Post-implementation review is also included in this phase. This is a vital phase for the project team to learn from the experiences and apply it to future projects.

The things that worked well in the project should be observed and the things that did not work analyzed, to generate learning.

Project Management Goals

The objective of project management is to carry out a complete project that satisfies the client’s requirements.

Successfully develop the phases of the project

A project, regardless of its size, usually involves five distinctive phases of equal importance: Initiation, planning, execution, monitoring and control, closure.

Smooth and non-disruptive development and execution of all previous phases guarantee the success of a project.

communicate efficiently

It should always be kept in mind that the success or failure of a project depends to a great extent on teamwork. Therefore, the key to success lies in collaboration.

To this end, establishing good communication is of great importance. On the one hand, the information must be articulated in a clear and complete way, so that everyone fully understands it. On the other hand, you must have the ability to listen and receive constructive feedback.

Achieve the main objective of the project

The main objective of the project must be completed within the calculated time, with the expected quality and within the considered budget.

Optimizing the necessary inputs assigned and their application to meet the predefined objectives of the project is a matter where there is always room for improvement.

All processes and procedures can be reformed and updated to improve the sustainability of a project and also to lead the team through the process of strategic change.

Produce a project that follows the client’s objectives

This could mean that you need to attend to and reform the client’s vision, or negotiate with the client regarding the objectives of the project, to turn them into feasible goals.
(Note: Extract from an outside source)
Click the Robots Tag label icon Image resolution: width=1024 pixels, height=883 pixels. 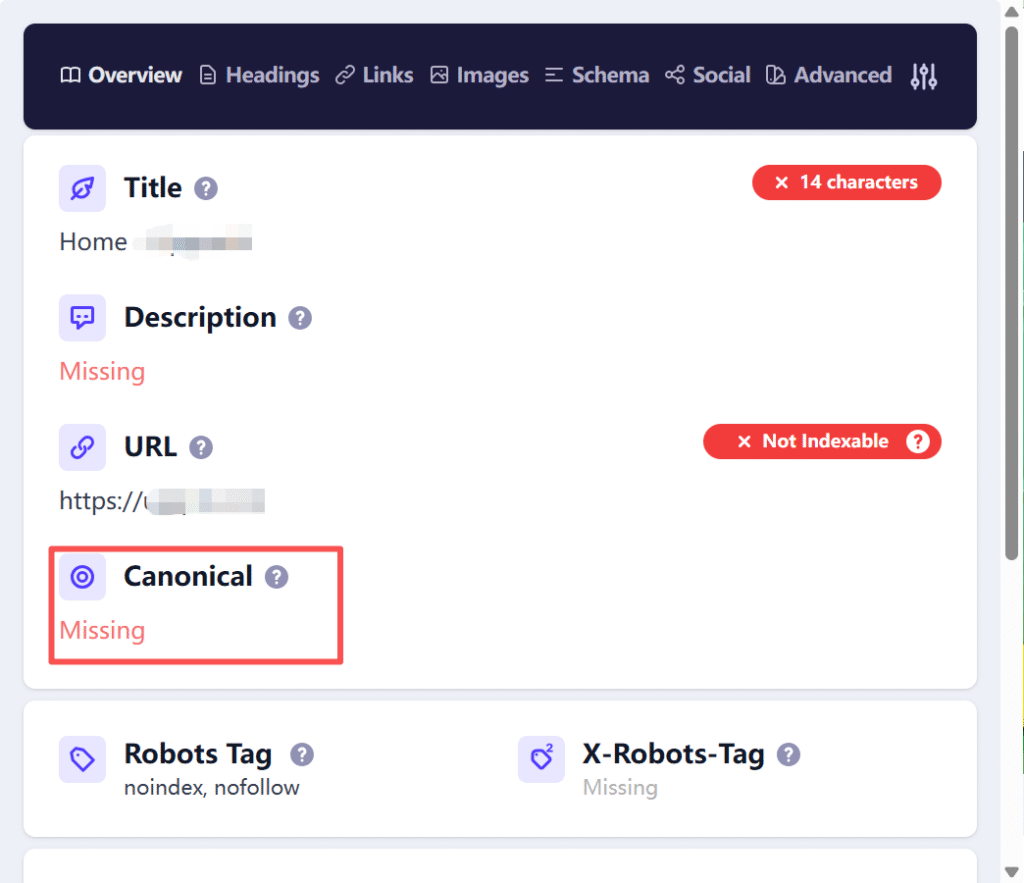coord(82,759)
Meeting client expectations and keeping them happy not only leads to a successful collaboration, which can help eliminate surprises during project execution, but also ensures sustainability well into the future.

Advantages of Project Management

The main advantage of project management is that it helps to manage projects effectively. This allows for faster troubleshooting.
Greater efficiency in the provision of services. Project management provides an easily followed roadmap leading to project completion.
Greater customer satisfaction, as the project is completed on time, optimizing resources.
Greater effectiveness in the provision of services, since with each finished project more experience is obtained for the next ones.
Enhances growth and development within the team.
Greater flexibility to manage resources.
Increased risk assessment.

Project Management Examples

American Airlines

The merger of American Airlines with US Airways created an overlap in technology and programs. They knew that spreadsheets were not enough to manage complex resources and projects.

To gain visibility into broader divisional and global priorities, they began using project management for staffing, resource management, and capacity planning.

As a result, the airline went from capitalizing its work in information technology from 10% to 20%. This equates to a multi-million dollar net positive impact on your balance sheet.

Now, they have access to more reliable and better data to make critical decisions about projects and resources.

Royal Bank

The Royal Bank of Scotland needed to implement consistent and reliable data to inform financial and resource decisions. Therefore, they chose project management to drive this consistency. So they retired 35 legacy systems, more than 50 user-developed tools, and hundreds of spreadsheets.

With data in different formats and hundreds of projects managed by different systems, they wanted to control their data to see their total customer base more clearly.

In twelve months they were able to fulfill their business case and achieve a return on investment. Along the way, they have improved transparency and reduced costs in each business unit.

References

Project management. Retrieved from en.wikipedia.org.
What is Project Management? Retrieved from pmi.org.
What Are the Objectives of Project Management? Recovered from clarizen.com.